9. Ton nom doit-il donc, ma patrie, ne plus être prononcé [5]
Qui faisait l'orgueil des braves et des hymnes le sujet?
C'en est fait de ta gloire, ta grandeur c'était le passé,
L'écho ne sait que reprendre l'arrogant nom de l'Anglais.

10. Pour mon cœur, quelle torture, et que mon âme est en feu,
Quand ce rival immature réclame, présomptueux
Comme sa récompense, ce que tes enfants ont glané,
Et fait passer leurs prouesses pour des hauts-faits des Anglais! [6]

11. Qu'elles soient maudites ces lèvres qui ne veulent plus nommer
Le beau pays de mes pères, ce pays où je suis né!
Il a perdu sa place parmi le concert des nations,
Et, pour rappeler sa gloire, a perdu jusqu'à son nom!

12. Et j'estimerais préférable, O mon cher pays natal,,
De te voir plus misérable, que les rocs du littoral,
Que de voir les richesses du monde aux mains de tes enfants,
Mais qu'à jamais disparaisse, Scotia, ton nom exaltant.

13. Ecosse, pays de mes pères, c'est là que j'ai mon berceau.
C'est le paradis sur terre. Je ne connais rien de plus beau.
J'ai parcouru le monde sans pouvoir retrouver ailleurs
La majesté de tes landes et tes monts si chers à mon cœur.

M.L.

(Trad. Christian Souchon (c) 2010)
Line

[1] her nobles be few: A hint at the attainted Scottish Nobles.

[2] Her kings are no more: The Stuart dynasty, definitely expelled in 1714.

[3] Flush: one of the first forms of "contrition" was the Romantic elegy for the Jacobite Clans, staged by Sir Walter Scott and his "followers", that surrounded, for instance, King George IV's first visit to Scotland in 1822.

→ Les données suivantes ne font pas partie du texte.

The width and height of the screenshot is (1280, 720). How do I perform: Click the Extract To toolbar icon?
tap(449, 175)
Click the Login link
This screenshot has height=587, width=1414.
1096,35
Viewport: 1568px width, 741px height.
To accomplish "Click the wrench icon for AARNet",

[4] Southrons: refers to both Lowlanders and English

[5] "Shall thy name no longer be heard?": for a few decade the word "Scotland" did not refer to the whole kingdom . The 1746 Act of Proscription addresses the Highlands as "that part of North Britain known as Scotland".

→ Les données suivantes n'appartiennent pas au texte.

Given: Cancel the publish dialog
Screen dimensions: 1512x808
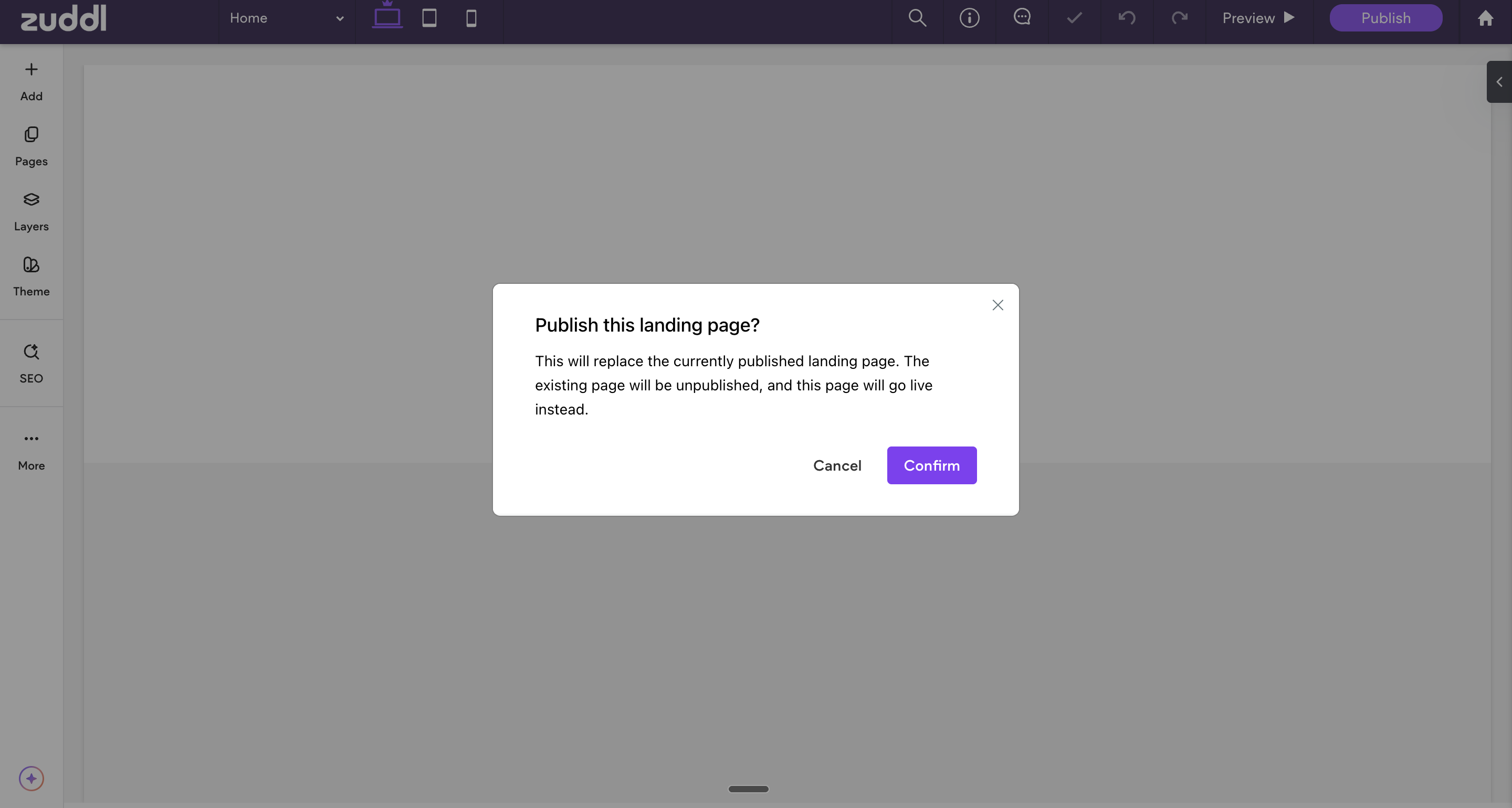Looking at the screenshot, I should tap(837, 465).
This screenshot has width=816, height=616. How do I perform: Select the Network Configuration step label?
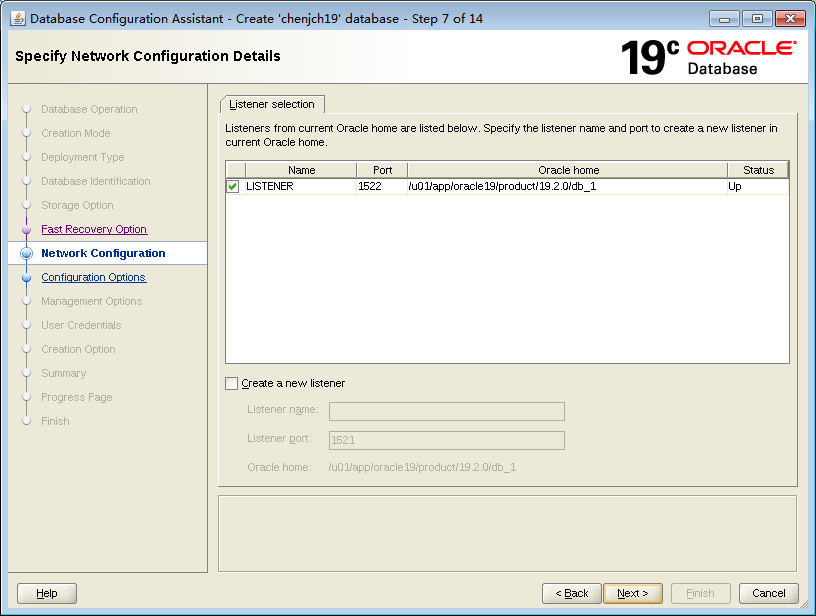coord(103,253)
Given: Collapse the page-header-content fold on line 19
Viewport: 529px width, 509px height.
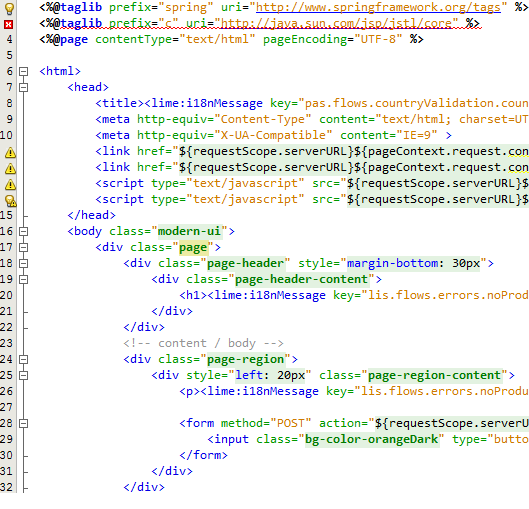Looking at the screenshot, I should click(x=23, y=279).
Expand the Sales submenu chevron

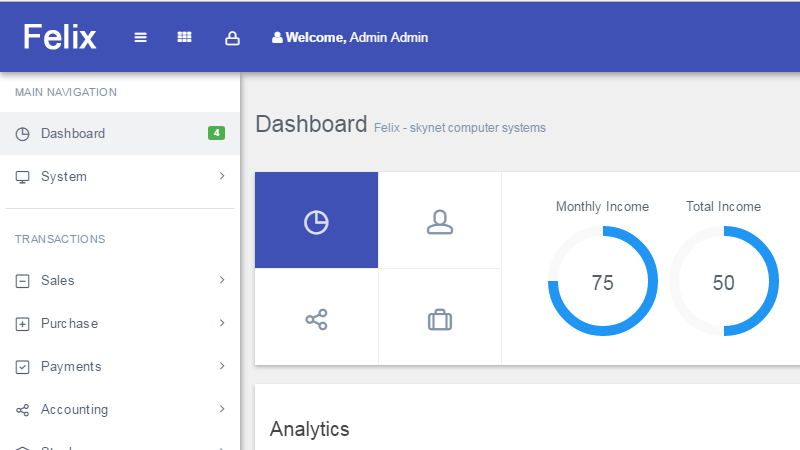pyautogui.click(x=221, y=280)
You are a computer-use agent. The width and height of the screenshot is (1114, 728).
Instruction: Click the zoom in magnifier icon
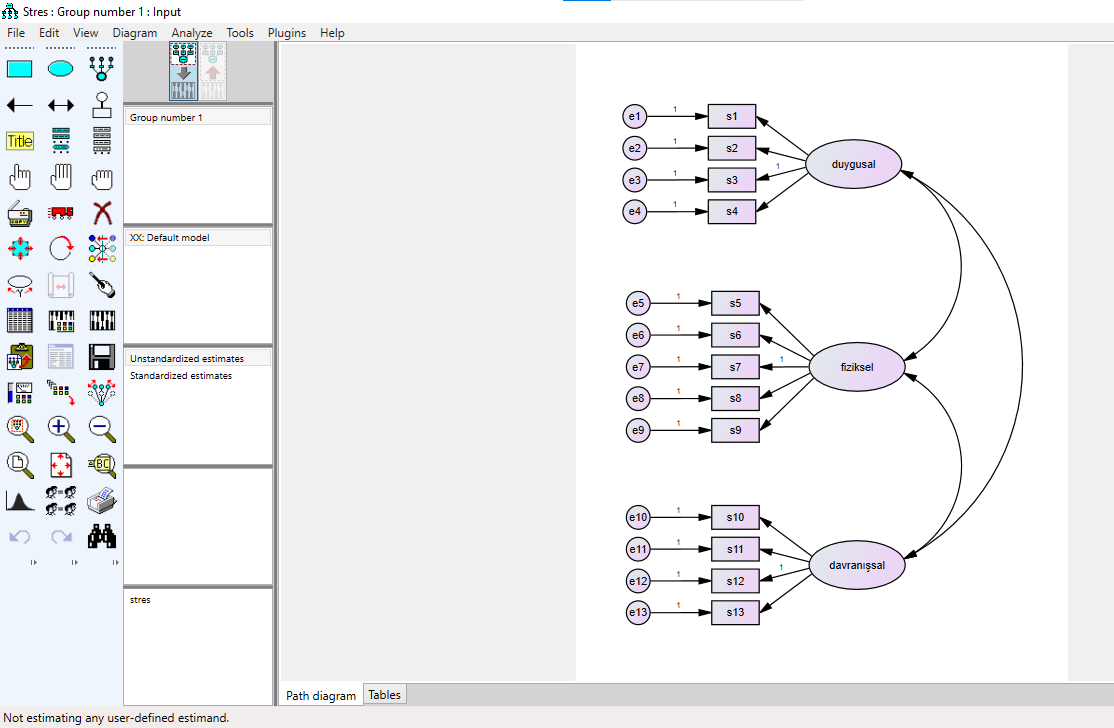pyautogui.click(x=61, y=428)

[6] "Their deeds pass for deeds which the English have done": this purposeful ambiguity, denying the Scottish identity, was seldom so clearly expressed in a Jacobite song.
This "knavish trick" was also used in France: see note to the Breton song "Emgann an Tregont".
[1] Ses nobles ont pris la porte: une allusion aux nobles déchus de leurs droits.

[2] Ses rois sont détrônés: les Stuarts furent définitivement écartés en 1714.

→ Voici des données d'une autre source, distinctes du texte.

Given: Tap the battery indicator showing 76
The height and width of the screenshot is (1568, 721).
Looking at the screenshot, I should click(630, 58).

[3] S'empourprent: l'une des premières formes de "contrition" fut l'évocation élégiaque des clans Jacobites par les auteurs romantiques gravitant autour de Walter Scott. Elle s'exprima, entre autre, lors de la première visite dur roi Georges IV en Ecosse en 1822.

[4] "Ilote saxon": le mot "Southron" s'applique tant aux Lowlanders qu'aux Anglais.

[5] "Ton nom doit-il ne plus être prononcé?": à un moment le mot "Scotland" n'a plus désigné l'ensemble du royaume. L'acte de Proscription de 1746 parle des Highlands comme de "cette partie de la Grande Bretagne septentrionale appelée 'Scotland'".

[6] "Fait passer leurs prouesses pour des hauts-faits des Anglais": Il est rare de trouver cette ambiguïté voulue, qui nie l'identité écossaise, exprimée aussi clairement, dans les chants Jacobites.
Ce procédé fut aussi utilisé en France: cf. note à propos du chant "Emgann an Tregont".